The sudden death in 1790 of the prison architect William Blackburn, provided the great opportunity of Brettingham's life, and he soon gained a lucrative practice. Blackburn left many designs incomplete, several of which Brettingham subsequently carried into execution. He erected gaols at Reading, Hertford, Poole, Downpatrick, Northampton, and elsewhere.

In 1771 his name appears associated with those of the leading architects of the time in the foundation of the Architects' Club, which met to dine at the Thatched House Tavern on the first Thursday each month. Other original members of this club included Sir William Chambers, Robert Adam, John Soane, James Wyatt, and Samuel Pepys Cockerell. About this time Brettingham also held the post of resident clerk in the Board of Works, which he resigned in 1805.

┄┄┄┄┄┄┄┄┄┄

## EXERCISE REQUIREMENTS
1) Summarize the Brettingham passage in two sentences.
2) Carry the Brettingham passage forward from its final sentence.
The entries are separate from the Brettingham passage and unrelated to it.

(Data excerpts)
┄┄┄┄┄┄┄┄┄┄

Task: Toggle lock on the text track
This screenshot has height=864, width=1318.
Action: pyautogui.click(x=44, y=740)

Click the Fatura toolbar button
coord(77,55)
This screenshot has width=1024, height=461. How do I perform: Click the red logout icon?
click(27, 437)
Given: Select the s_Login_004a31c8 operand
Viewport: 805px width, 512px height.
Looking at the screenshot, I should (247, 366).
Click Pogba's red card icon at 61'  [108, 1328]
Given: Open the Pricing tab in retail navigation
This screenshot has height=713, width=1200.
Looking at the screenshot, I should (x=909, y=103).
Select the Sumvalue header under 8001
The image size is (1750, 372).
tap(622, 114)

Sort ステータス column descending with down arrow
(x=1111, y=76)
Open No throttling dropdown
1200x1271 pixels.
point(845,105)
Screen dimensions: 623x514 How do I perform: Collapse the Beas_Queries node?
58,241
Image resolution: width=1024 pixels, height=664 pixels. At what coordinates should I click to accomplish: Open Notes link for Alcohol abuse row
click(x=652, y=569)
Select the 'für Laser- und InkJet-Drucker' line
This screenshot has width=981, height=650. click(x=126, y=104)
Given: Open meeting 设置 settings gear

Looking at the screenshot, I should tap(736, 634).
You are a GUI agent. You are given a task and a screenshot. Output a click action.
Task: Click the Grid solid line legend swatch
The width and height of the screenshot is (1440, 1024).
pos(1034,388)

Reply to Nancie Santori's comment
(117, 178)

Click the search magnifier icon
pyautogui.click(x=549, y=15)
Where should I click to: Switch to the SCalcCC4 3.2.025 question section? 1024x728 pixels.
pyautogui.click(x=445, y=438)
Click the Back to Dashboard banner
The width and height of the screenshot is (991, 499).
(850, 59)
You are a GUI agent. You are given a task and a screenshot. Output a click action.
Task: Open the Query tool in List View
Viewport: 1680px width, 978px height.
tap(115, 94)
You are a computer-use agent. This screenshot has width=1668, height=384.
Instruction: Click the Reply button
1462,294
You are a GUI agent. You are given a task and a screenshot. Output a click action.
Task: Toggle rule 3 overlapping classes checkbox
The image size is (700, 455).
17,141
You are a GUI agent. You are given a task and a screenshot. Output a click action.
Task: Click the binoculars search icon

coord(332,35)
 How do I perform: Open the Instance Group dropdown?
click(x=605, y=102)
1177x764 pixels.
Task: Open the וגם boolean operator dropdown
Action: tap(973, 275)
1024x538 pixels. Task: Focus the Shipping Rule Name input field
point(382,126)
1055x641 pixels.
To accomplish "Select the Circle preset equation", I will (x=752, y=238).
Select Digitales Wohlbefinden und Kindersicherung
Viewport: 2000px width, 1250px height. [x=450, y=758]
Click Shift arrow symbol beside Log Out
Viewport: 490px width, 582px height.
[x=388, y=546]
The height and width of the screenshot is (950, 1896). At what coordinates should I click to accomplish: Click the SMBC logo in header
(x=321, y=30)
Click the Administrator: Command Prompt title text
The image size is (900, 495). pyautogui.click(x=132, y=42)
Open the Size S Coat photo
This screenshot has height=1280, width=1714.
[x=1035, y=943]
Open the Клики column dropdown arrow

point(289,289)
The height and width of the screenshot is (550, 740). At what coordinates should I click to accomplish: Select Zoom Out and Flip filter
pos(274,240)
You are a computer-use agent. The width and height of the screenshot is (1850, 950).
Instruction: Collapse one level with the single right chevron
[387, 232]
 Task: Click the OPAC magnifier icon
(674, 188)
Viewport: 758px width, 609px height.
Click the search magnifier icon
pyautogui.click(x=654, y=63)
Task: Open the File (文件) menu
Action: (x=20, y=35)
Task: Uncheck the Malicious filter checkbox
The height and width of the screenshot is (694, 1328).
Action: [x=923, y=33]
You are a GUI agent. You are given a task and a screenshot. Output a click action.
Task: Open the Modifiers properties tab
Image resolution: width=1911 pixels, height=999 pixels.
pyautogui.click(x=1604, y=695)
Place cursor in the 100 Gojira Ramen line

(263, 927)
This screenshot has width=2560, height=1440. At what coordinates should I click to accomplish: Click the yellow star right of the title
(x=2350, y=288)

┄┄┄┄┄┄┄┄┄┄

## REPLIES
1) After the prison architect William Blackburn died suddenly in 1790, Brettingham gained a lucrative practice, carrying several of Blackburn's incomplete designs into execution and erecting gaols at Reading, Hertford, Poole, Downpatrick, Northampton, and elsewhere. He was among the founders of the Architects' Club along with Sir William Chambers, Robert Adam, John Soane, James Wyatt, and Samuel Pepys Cockerell, and he served as resident clerk in the Board of Works until resigning in 1805.

2)
His works for private patrons include the "Temple of Concord" in the grounds of Audley End House, a rectangular Corinthian imitation ruin built for Sir John Griffin in 1790 to celebrate George III's recovery from insanity, and a mausoleum in Scotland for the Fraser family. He also carried out work at Winchester House, St. James's Square, erected originally for the Duke of Leeds; 9 Berkeley Square, afterwards sold to the Marquis of Buckingham; Buckingham House, 91 Pall Mall, rebuilt in 1794 by Sir John Soane; Lansdowne House, Berkeley Square; 80 Piccadilly, for Sir Francis Burdett; Charlton, Wiltshire, for the Earl of Suffolk; Waldershare, Kent, for the Earl of Guilford; Felbrigg Hall, Norfolk, for the Hon. W. Wyndham; Longleat, Wiltshire; and Roehampton, Surrey, and Hillsborough House in Ireland, both for the Marquess of Downshire. Brettingham was held in much regard by his professional brethren, and was the esteemed master of many who later attained eminence in the architectural profession. He died in 1820.